4.1. Strength and Limitations of the Study

The study benefited from a systematic approach to identifying studies and reviewing them with no country, population, age or date limitation. The Arksey and O’Malley’s framework, as one of the best scoping review frameworks, was used. The scoping review results were presented in line with PRISMA-ScR recommendations, which advance transparent and exhaustive reporting. The review included all types of designs ensuring inclusion of all possible data on CC management within SSA. We acknowledge that exclusion of papers that were published in other languages other than English is a limiting factor, and some insightful papers have not yet been published. This study is also not spared from publication bias; however, effort was made to ensure that wide spectrums of databases were used for the search. The study search terminology covered the whole spectrum of CC management; however, some terminology may exist that were not used in this study, resulting in possible omission. The inclusion of MeSH terms has the strength to overcome that possible omission bias.

4.2. Implication for Research

Future studies need to investigate the gaps identified in this study, exploring them at a country level considering the experience and views of patients and health professionals. In addition, the need to include those in the care of girls who are at the vaccination stage [9,10,11,12,13,14] is essential to help improve vaccination uptake. As noted in this study, beliefs, knowledge gaps and attitude have the possibility of hindering CC management; investigating deeply at each individual country level is therefore critical as cultural differences and practices do differ markedly from country to country. Some studies looked at more than one country, ignoring the possible heterogeneity in population characteristics across countries. There were limited studies on therapeutic impact of chemo radiotherapy, hence the need to do some prospective cohort studies on CC management.

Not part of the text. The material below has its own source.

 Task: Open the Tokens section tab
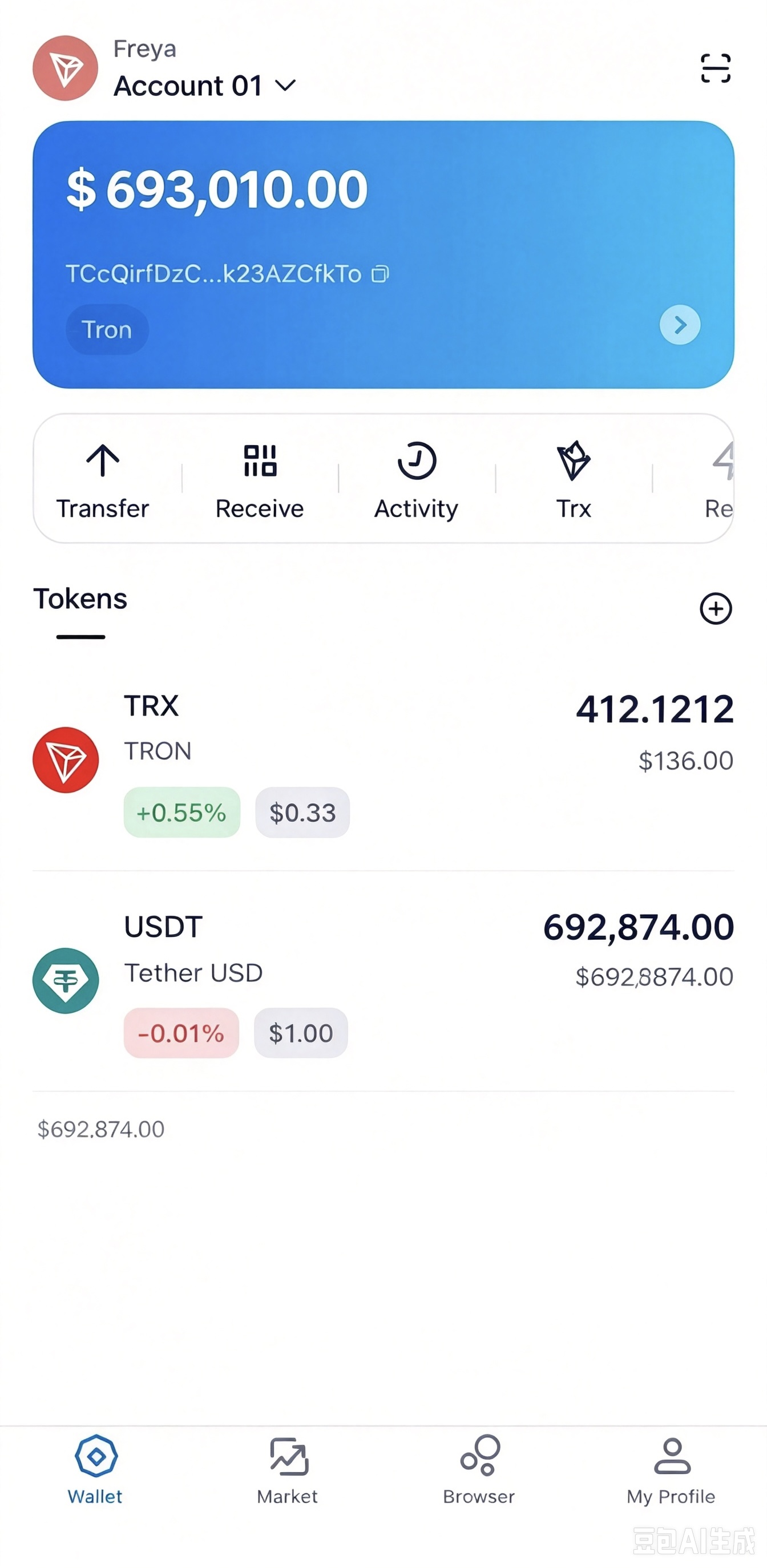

4.3. Implication for Practice

From the policy perspective, provision of free vaccine is needed with such services available at the primary health facility level. All health professionals need to have ample knowledge about non-communicable diseases like CC so as to avoid delays in the referral system and thus avoid late-stage presentation. Quantification of chemotherapy can be conducted using data from the National Cancer Registry and a resource-sensitive treatment strategy to help reduce stock-outs and produce an effective and efficient procurement system. Radiotherapy centers should strive to acquire at least two radiotherapy machines to minimize treatment interruption. Setting fiscal allocation targets towards capacitating and resourcing the health system in line with the needs for CC management is vital in SSA. Waging a war against CC, as has been the case with HIV/AIDS pandemic, is what is now needed—there is a need for the political will, and women in leadership are better placed to help with lobbying and resource mobilization. A national screening program and the provision of radiotherapy services are major priorities needed in SSA. Subsidization is required as most patients did not have insurance coverage. Current best practice for CC should include brachytherapy.

5. Conclusions

The authors were able to assess the extent of CC management in SSA and it was observed that CC management is lagging in all categories. Despite that CC is among the top cause of death, worldwide, in developing countries and in SSA, with seemingly less knowledge about its management, a dearth of studies exist. The review points to the need for dedicated funding towards CC management to ensure health facilities are well resourced and capacitated (equipment, human capital, drug stock). A gap was identified in the literature, on the knowledge, attitude and practice (KAP) of those in care of girls at vaccination stage (9–14 years), the experience and views of patients and the assessment of the state of CC from a health professional’s point of view. Current literature often bundles the patients’ and non-patients’ views, yet understanding patient factors, behavioral characteristics and health care factors that are associated with late-stage presentation at diagnosis are important for effective public health intervention, prompt health-seeking behavior and ultimately will improve survival. Provision of quality palliative care is a missing component of CC management in SSA, and the suggested future research projects will help to assess the challenges and opportunities to improve the outcome. In addition, the dearth of studies can be remedied by further studies in chemo radiotherapy therapeutics of CC.
  65 in total

Review 1.  HPV-mediated cervical carcinogenesis: concepts and clinical implications.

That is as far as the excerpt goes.